Le droit pénal des entreprises contient des « lacunes » sur les questions de corruption

En Suisse, les entreprises ne doivent que très rarement répondre d’infractions au code pénal comme la corruption ou le blanchiment d’argent, telle est la conclusion d’une étude publiée lundi par Transparency Suisse.

Les raisons en sont principalement les faiblesses de la norme pénale elle-même, l’insuffisance des instruments de procédure pénale et de la pratique des ministères publics de la Confédération et des cantons.

La réglementation, l’application et la transparence du droit pénal des entreprises doivent être améliorées de toute urgence, selon l’étude. « Bien que la norme pénale soit en vigueur depuis 2003, seules quatre entreprises ont été condamnées » en Suisse à ce jour.

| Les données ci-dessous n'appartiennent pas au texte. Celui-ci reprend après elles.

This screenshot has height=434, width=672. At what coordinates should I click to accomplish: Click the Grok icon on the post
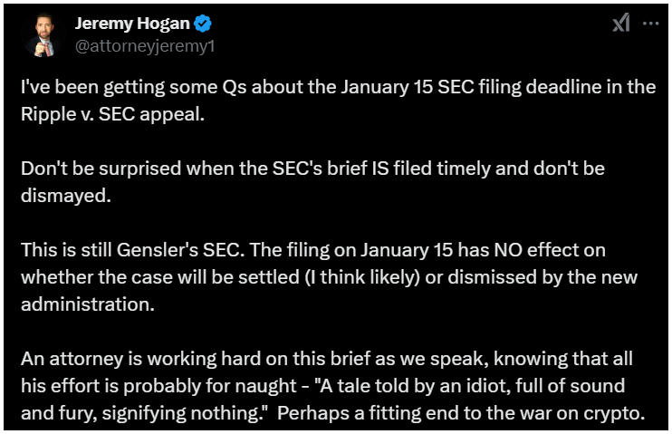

Pour Transparency Suisse, cela est « choquant » du point de vue de la prévention et de la lutte contre la corruption, mais aussi d’un point de vue social et constitutionnel. Les entreprises basées en Suisse sont encore « souvent impliquées dans de graves affaires internationales de corruption et de blanchiment d’argent », avance l’étude. Il faut également supposer un nombre élevé de cas non signalés.

Déficiences évidentes, selon Transparency

Pour Transparency Suisse, le droit pénal des entreprises présente des « lacunes », notamment le fait que la responsabilité pénale des entreprises est limitée à une liste d’infractions trop restreinte. Il existe également des déficits réglementaires clairs dans le droit de procédure pénale: celui-ci n’incite pas suffisamment les entreprises à faire des déclarations volontaires et à coopérer.

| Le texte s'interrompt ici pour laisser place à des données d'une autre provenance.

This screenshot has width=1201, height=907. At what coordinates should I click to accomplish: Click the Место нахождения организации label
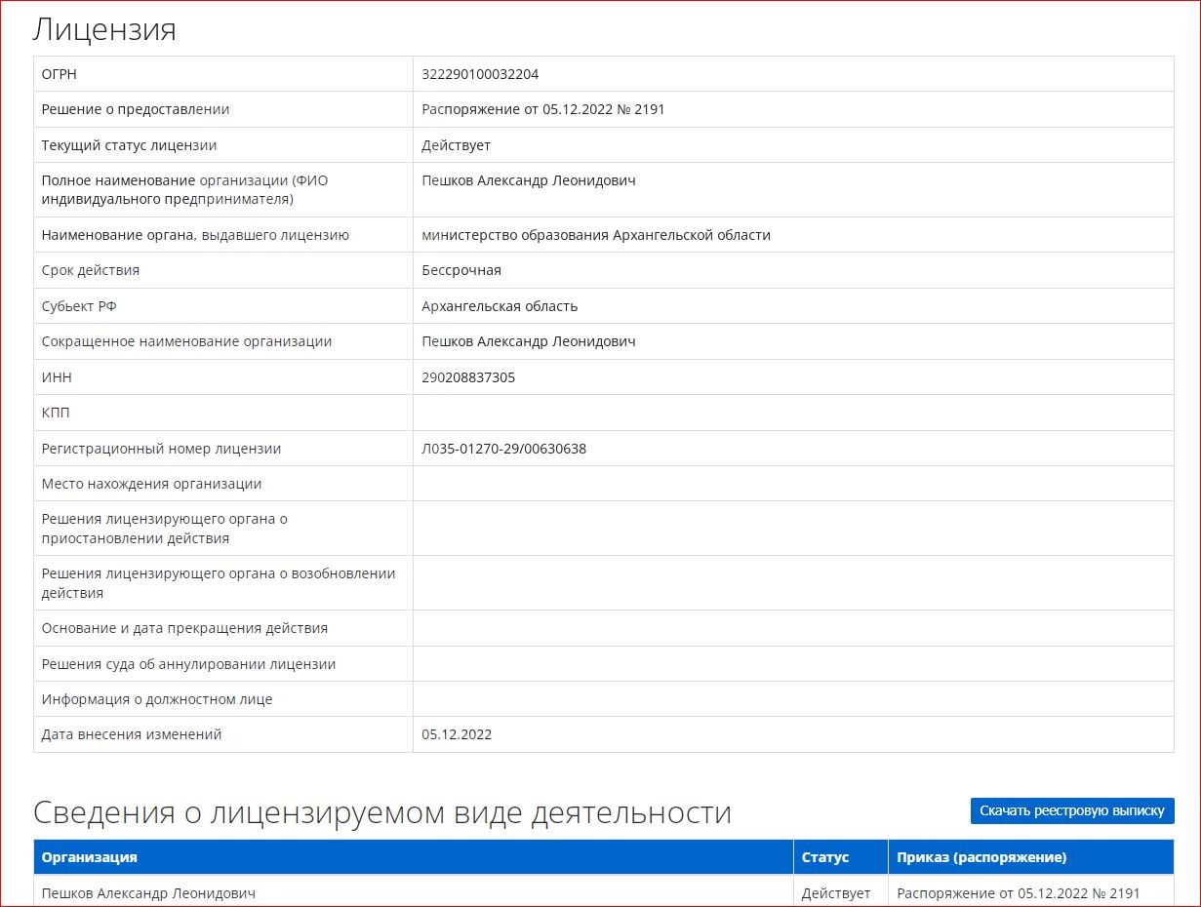coord(151,484)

En outre, les procédures simplifiées, régulièrement appliquées aux entreprises, « sont trop peu transparentes et présentent ainsi des lacunes supplémentaires en termes d’Etat de droit ».

Selon l’étude, des améliorations sont nécessaires dans tous les domaines. Transparency Suisse exige des mesures concrètes pour améliorer la transparence du système judiciaire en matière de responsabilité pénale des entreprises et encourager les entreprises à se dénoncer et à coopérer avec les autorités de poursuite.